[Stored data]

--------------------------------------------------

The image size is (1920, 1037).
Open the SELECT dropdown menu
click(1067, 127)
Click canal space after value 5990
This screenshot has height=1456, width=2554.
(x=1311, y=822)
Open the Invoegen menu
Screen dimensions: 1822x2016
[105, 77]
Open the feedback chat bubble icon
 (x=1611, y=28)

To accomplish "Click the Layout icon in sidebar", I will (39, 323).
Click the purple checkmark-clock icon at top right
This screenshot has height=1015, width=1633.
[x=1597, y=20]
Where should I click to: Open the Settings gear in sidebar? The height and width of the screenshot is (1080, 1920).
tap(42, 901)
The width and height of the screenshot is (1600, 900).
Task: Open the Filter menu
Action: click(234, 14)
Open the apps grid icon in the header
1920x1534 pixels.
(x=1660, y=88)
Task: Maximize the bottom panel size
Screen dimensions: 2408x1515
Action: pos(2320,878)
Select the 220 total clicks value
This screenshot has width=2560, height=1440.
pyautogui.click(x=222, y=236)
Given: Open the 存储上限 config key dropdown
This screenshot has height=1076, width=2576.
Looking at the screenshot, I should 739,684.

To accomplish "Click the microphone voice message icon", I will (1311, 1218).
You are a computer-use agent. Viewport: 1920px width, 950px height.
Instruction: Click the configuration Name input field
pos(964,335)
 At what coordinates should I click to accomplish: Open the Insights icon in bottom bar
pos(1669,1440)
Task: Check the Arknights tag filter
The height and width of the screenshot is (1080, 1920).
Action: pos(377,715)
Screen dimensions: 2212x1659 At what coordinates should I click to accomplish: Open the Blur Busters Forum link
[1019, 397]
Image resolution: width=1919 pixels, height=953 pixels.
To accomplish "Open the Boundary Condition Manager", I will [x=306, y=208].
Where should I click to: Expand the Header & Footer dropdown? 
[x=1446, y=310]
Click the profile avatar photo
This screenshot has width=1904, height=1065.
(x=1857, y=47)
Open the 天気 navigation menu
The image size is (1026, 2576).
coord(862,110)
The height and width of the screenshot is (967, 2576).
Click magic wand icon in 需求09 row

--------------------------------------------------

WHAT YOU NEED TO DO:
Scan the entries above and copy each line where "will" occurs.

ANSWER SPACE:
To accomplish "Click the Layout icon in sidebar", I will (39, 323).
To accomplish "Click the microphone voice message icon", I will (1311, 1218).
To accomplish "Open the Boundary Condition Manager", I will [x=306, y=208].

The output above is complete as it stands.